→ WHAT IS BEING ASKED: All lines from the one containing "The image size is (1461, 485)." through the last line below must be duplicated exactly, with nothing outside that span.

[Dataset excerpts]
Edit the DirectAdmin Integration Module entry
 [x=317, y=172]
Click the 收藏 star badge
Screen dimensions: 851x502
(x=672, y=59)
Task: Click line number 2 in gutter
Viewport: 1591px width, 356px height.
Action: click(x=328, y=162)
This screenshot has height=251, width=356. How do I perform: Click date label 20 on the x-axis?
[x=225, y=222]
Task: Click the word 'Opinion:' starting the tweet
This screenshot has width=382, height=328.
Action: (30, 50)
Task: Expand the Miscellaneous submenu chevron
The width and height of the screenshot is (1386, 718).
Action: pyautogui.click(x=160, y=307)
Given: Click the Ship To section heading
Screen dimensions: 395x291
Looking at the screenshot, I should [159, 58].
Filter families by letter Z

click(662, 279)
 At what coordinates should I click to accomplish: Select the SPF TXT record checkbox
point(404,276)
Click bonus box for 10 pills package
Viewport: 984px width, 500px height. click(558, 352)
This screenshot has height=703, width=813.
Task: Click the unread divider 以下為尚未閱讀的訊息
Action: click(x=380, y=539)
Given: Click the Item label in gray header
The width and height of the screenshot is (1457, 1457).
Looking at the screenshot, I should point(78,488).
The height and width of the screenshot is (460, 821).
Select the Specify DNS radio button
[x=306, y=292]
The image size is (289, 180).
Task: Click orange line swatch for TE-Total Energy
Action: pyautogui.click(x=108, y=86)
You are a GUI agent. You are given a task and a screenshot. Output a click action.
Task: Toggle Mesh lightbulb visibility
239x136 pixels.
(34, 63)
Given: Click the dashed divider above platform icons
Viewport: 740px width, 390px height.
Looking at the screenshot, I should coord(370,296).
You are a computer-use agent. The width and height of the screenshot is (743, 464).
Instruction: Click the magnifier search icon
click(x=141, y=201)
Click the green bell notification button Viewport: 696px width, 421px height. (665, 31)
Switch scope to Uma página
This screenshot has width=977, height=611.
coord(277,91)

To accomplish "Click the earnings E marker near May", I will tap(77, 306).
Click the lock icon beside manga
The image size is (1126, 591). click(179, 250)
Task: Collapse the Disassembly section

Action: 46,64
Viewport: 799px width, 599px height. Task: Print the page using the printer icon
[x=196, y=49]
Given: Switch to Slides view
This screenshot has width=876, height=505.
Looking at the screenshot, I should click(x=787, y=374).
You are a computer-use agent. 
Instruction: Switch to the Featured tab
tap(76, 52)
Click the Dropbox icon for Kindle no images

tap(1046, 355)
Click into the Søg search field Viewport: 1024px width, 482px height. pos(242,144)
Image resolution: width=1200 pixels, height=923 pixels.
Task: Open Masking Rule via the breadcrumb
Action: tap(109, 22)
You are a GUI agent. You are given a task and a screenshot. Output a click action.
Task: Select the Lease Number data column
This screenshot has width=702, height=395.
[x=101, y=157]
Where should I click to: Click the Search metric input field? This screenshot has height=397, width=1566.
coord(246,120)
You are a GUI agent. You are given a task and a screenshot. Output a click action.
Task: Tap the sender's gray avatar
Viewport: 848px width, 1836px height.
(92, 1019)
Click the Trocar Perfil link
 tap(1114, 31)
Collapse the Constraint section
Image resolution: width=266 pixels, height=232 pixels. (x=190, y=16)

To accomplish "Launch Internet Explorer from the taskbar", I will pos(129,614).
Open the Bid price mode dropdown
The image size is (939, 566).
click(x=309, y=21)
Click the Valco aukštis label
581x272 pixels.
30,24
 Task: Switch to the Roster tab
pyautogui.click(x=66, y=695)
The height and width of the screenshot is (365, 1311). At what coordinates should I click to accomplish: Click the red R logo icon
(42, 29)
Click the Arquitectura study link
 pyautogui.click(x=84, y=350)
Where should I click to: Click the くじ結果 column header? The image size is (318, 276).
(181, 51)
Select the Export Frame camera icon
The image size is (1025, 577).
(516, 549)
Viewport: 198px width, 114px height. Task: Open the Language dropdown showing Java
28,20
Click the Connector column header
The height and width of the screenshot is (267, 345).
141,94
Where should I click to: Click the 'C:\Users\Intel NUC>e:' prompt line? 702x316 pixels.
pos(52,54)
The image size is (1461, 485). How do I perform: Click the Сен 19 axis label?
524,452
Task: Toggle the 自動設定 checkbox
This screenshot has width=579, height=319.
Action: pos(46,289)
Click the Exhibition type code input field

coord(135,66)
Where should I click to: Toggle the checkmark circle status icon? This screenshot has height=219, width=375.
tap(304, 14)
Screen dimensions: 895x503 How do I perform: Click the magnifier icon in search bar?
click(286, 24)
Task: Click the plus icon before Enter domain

→ TASK OUTPUT:
The image size is (1461, 485). How do I perform: Click the Сен 19 axis label?
524,452
Task: Toggle the 自動設定 checkbox
This screenshot has width=579, height=319.
Action: pos(46,289)
Click the Exhibition type code input field

coord(135,66)
Where should I click to: Toggle the checkmark circle status icon? This screenshot has height=219, width=375.
tap(304, 14)
Screen dimensions: 895x503 How do I perform: Click the magnifier icon in search bar?
click(286, 24)
Task: Click the plus icon before Enter domain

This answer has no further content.